* [PASSAGE]
╭──

Electronic mail today, even more than the fax, is on the way to transforming the entire public and private space of humanity, and first of all the limit between the private, the secret (private or public), and the public or the phenomenal.

-Jacques Derrida, “Archive Fever” (italics mine)

Over the years, I’ve complained about Facebook along many axes: the violations of privacy, the hierarchies it creates (for you — free of charge!) among “equals” on your Friends list, and the foundational role of Facebook in the rise of Big Data.

I’ve complained about the dilution of self on Facebook, too: nobody is ever sad, because it looks bad. Everyone behaves moderately, fearing for their jobs. It’s about as wild as a youth group holding a casino night.

But today I have to risk a possibility that makes a lot of that complaining obsolete, which is that Facebook isn’t the problem — at least, not anymore. The fault is in ourselves.

Almost anything you create or fight for, can go on Facebook. You’re not going to lose your job over a poem, or a beautiful photograph, or a health care petition, or a philosophical musing. So when nothing like that appears in your feed, it’s because people aren’t creating. Sure, they might be writing journal entries, but they wouldn’t necessarily share those with you in person, either.

Here’s another dirty little secret: 99% of the “dangerous” things that go on Facebook never come back to bite the poster. Facebook is a huge, difficult archive. Anything you post there gets buried, fast. I’ve written something like 6,000 tweets. I don’t know what tweet #1000 was. I don’t think anyone knows what it was. Finding it by any means, Google search or what-have-you, would be like rolling five Yahtzees in a row. And this concerns information I have made public, and tried to publicize. The multipliers for Facebook are even greater, since I post 2 or 3 times to Facebook for every single tweet.

This is Derrida’s point about modern archives. In theory, everything is instantly retrievable, and utterly searchable. In practice, the archive is subtly and totally opaque. Everything we post is digested into a vast archive where anything can be remembered, but nothing really needs to be. Life goes there to die.

Meanwhile, just look at how far Nishant Kothary runs with “Facebook bad” truisms in his column, “The REAL Real Problem With Facebook”:

Successfully integrating yourself into the Facebook world, then, relies on you being willing (or able) to provide a clear answer to the question, “Who are you?” And therein lies the rub. Speaking for myself, the only thing that’s static about me is my constant state of change. It ripples through the many sides of my identity.

╰──

* [REQUIREMENT 1]
Count the lines in the entries below that contain the string "with", treating case as significant, and give only the number.

[Word and element locating data]
╭──

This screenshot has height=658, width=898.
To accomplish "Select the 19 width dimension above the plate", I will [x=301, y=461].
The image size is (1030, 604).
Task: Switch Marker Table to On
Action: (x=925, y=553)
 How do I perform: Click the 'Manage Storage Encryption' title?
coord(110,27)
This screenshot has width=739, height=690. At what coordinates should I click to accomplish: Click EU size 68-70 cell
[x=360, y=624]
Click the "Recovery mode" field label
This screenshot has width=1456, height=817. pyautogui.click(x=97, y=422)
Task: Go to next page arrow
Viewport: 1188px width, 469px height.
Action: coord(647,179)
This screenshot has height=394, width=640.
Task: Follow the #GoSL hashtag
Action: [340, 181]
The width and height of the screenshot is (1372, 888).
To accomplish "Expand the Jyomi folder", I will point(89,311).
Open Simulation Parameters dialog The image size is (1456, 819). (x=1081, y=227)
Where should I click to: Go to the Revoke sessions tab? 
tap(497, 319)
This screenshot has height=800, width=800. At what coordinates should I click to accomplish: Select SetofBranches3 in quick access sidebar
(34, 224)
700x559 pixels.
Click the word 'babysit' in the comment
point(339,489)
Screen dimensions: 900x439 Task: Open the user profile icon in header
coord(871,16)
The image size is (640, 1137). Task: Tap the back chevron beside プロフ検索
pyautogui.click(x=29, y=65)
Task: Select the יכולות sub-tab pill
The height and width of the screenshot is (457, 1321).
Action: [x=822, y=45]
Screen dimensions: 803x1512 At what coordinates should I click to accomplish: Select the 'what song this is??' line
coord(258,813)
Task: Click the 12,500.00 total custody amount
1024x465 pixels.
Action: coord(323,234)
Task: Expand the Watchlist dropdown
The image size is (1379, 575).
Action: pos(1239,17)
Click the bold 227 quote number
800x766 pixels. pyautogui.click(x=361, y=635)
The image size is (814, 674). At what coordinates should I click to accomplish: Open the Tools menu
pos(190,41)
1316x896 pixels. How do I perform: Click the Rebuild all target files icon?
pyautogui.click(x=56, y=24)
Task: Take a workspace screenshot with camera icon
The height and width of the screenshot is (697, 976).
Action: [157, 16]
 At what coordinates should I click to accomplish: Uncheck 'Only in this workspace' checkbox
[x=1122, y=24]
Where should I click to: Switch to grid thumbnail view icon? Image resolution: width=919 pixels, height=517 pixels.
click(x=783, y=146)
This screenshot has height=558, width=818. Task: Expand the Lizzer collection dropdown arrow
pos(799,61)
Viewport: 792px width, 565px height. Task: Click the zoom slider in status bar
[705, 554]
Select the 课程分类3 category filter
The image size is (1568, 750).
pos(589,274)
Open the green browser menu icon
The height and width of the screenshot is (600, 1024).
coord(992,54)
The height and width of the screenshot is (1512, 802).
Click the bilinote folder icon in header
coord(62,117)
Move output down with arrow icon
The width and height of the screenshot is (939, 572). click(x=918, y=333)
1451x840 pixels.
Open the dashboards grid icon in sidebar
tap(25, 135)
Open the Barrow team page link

╰──

* [REQUIREMENT 2]
According to the essay on Facebook, roughly how many tweets has the writer written?

* [FULL RESPONSE 1]
2

* [FULL RESPONSE 2]
Something like 6,000.